Everything seemed great, until that trip to Stevens Point.
“I was really flustered after that game,” Young admitted.
“We went into that game thinking we had a good chance,” Smith said. “They’re nationally ranked, we can put ourselves on the map and let people know that we’ve changed this year and we’re ready to do it. And we came out and we were nervous and we were throwing the ball away and we weren’t ourselves at all.
“It definitely showed us we weren’t at the level we needed to be and we needed take another step.”
And so they did. Since the MIAC has 12 teams, 22 of UST’s regular-season games were in conference. Stevens Point was a really tough non-conference opener.
“We put them on our schedule for a reason,” Sinn said. “We wanted to find out where’s the bar. If we had high goals, we needed to know where we needed to get to.”

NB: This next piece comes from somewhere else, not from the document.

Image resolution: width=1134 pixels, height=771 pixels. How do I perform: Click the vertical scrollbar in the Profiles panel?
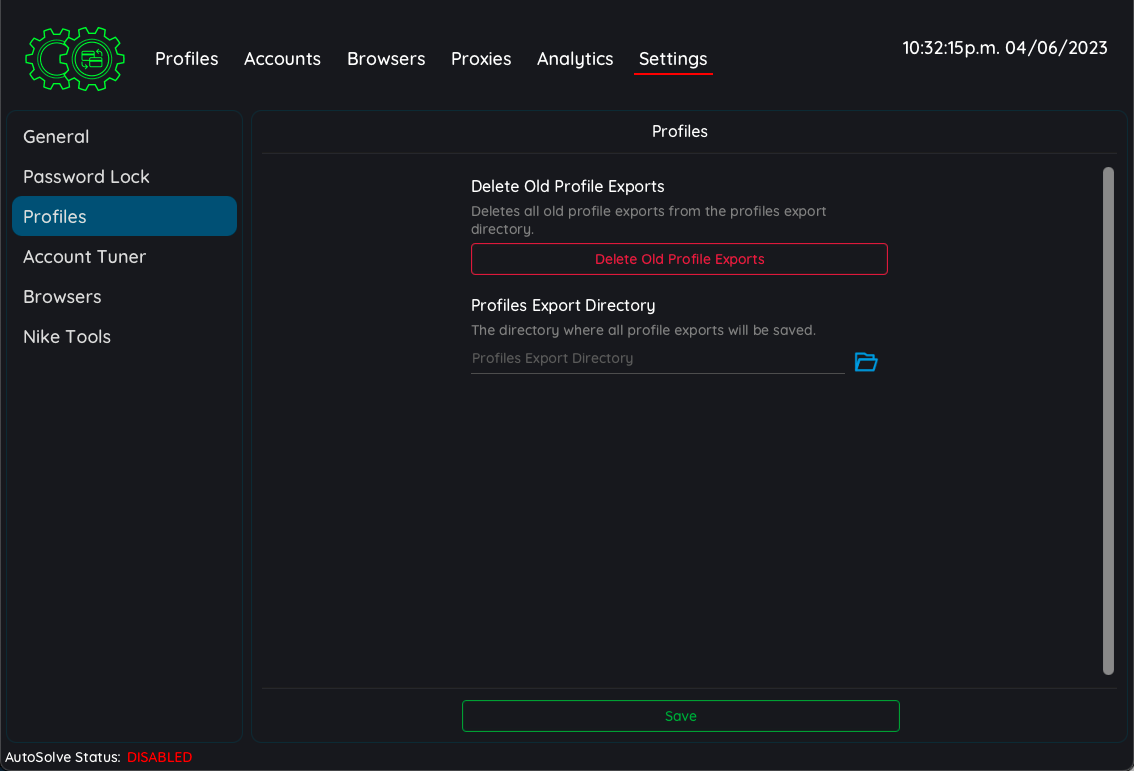(x=1109, y=420)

She said the Tommies had to re-focus “playing to ourselves. We didn’t have to make the great plays. Just be us.”
“Defensively we’re a very strong team. We’re long, we’re athletic and we contest. Teams don’t get a lot of easy shot opportunities that we’re going to give. We rebound well and we run.”
And they do all of it pretty well.
“This is the most amazing thing I’ve ever done in my life,” Smith said with a big smile. “It’s our spring break right now and I think everyone should be jealous of us. All of our friends are out on the beach, but I’d way rather be stuck in this gym. I think it’s great.”
Spring break in Holland.
“This is when it counts the most,” Sinn said. “We define excellence as being at your best when it counts the most.”
Luckily for the Tommies, that’s not in the season opener.